La sensación de "mariposas" en el estómago antes de una cita o la pérdida de apetito durante momentos de estrés tienen una explicación fisiológica relacionada con la conexión entre el cerebro y el intestino. Especialistas señalan que ambos órganos mantienen una comunicación constante a través del sistema nervioso, influyendo en las emociones y en la digestión.

De acuerdo con el portal Mejor con Salud, el intestino posee su propia red neuronal llamada sistema nervioso entérico, compuesta por más de 100 millones de neuronas distribuidas a lo largo del tubo digestivo. Este sistema regula funciones como los movimientos intestinales, la secreción de sustancias y el flujo sanguíneo local, además de comunicarse con el cerebro mediante el nervio vago.

Cómo afectan las emociones al sistema digestivo

Cuando una persona enfrenta tensión, nerviosismo o preocupación, el cerebro activa el sistema nervioso simpático. Esa respuesta modifica la actividad digestiva y genera sensaciones como el "nudo" en el estómago o las conocidas "mariposas".

El estrés crónico también puede reducir el apetito y alterar la digestión. El organismo prioriza recursos para responder a la situación de alerta, disminuyendo temporalmente algunas funciones digestivas y provocando digestiones lentas o incómodas.

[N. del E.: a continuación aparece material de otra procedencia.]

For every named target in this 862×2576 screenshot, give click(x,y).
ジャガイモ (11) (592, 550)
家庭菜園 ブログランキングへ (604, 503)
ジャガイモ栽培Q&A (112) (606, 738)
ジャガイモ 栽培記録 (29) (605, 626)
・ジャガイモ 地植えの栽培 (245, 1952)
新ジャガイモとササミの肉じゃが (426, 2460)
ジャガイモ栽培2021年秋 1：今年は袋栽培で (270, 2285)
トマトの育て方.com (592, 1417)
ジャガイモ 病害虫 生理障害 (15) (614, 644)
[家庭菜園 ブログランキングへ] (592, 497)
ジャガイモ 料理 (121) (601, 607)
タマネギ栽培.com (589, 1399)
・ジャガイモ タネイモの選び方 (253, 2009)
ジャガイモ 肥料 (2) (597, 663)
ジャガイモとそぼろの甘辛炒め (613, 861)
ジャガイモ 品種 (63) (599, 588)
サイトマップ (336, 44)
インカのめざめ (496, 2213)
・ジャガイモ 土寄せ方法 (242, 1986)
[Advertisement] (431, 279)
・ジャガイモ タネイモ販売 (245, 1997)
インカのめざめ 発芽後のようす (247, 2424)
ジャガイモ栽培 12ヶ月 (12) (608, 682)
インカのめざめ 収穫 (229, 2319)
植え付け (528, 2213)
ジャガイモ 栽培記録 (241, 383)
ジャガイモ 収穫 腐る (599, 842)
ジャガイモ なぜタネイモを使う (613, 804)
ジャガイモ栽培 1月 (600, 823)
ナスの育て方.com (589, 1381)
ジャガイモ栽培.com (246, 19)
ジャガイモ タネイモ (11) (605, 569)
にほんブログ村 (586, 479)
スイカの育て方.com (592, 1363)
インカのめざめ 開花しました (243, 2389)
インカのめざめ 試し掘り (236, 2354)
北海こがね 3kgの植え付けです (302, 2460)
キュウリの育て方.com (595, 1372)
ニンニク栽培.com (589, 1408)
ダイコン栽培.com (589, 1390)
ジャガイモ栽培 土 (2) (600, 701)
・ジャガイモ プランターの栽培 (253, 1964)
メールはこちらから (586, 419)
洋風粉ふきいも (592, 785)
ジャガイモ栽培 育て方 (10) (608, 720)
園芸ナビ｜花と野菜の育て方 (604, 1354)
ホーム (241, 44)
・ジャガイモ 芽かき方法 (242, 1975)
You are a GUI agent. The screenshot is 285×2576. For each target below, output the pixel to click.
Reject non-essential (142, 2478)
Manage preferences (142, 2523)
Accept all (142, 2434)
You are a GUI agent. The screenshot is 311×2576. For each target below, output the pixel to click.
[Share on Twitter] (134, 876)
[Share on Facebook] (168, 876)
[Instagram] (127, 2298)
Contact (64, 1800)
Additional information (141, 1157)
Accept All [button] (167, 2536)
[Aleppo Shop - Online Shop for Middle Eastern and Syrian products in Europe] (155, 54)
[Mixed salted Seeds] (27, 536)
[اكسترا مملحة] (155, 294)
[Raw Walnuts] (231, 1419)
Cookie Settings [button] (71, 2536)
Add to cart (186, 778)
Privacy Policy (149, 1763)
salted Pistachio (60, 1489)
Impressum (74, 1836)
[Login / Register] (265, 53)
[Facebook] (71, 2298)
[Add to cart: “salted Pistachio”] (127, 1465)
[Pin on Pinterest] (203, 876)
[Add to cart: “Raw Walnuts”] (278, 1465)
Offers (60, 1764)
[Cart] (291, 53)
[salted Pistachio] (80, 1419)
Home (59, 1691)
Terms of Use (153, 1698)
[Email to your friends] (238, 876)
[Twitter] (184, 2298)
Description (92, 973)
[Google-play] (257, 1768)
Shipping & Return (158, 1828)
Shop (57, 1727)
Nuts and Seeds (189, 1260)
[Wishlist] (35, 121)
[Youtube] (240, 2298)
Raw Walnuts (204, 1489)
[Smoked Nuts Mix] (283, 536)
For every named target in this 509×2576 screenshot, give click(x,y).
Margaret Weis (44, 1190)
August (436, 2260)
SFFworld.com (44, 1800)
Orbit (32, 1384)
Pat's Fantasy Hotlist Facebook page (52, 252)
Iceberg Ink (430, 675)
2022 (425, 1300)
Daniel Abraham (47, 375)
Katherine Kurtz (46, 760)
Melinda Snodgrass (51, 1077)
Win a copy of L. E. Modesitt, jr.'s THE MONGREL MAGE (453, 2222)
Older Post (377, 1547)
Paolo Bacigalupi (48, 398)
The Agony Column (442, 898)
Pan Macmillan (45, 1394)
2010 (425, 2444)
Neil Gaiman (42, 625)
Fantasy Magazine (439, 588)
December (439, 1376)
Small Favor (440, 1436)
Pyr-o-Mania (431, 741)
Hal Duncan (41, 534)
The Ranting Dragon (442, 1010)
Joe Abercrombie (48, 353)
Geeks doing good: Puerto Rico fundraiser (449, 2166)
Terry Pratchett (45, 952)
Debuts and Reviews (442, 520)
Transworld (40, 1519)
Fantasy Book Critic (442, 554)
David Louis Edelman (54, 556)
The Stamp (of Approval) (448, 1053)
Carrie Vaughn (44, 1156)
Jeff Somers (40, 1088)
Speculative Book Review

Hábitos que favorecen la salud intestinal

Especialistas recomiendan mantener hábitos que contribuyan al bienestar digestivo. Comer despacio, mantener una hidratación adecuada y consumir alimentos ricos en fibra ayudan al funcionamiento regular del intestino.

La actividad física diaria también favorece la motilidad intestinal. Además, algunos alimentos fermentados, como yogur natural, kéfir o chucrut, pueden integrarse a una dieta equilibrada si son bien tolerados.

Aunque cuidar el intestino no elimina el estrés emocional, expertos señalan que mantener hábitos saludables permite comprender mejor la relación entre las emociones y el sistema digestivo. Por ello, es ideal tomar las medidas necesarias, tanto en salud como en salud emocional para cuidar nuestros órganos.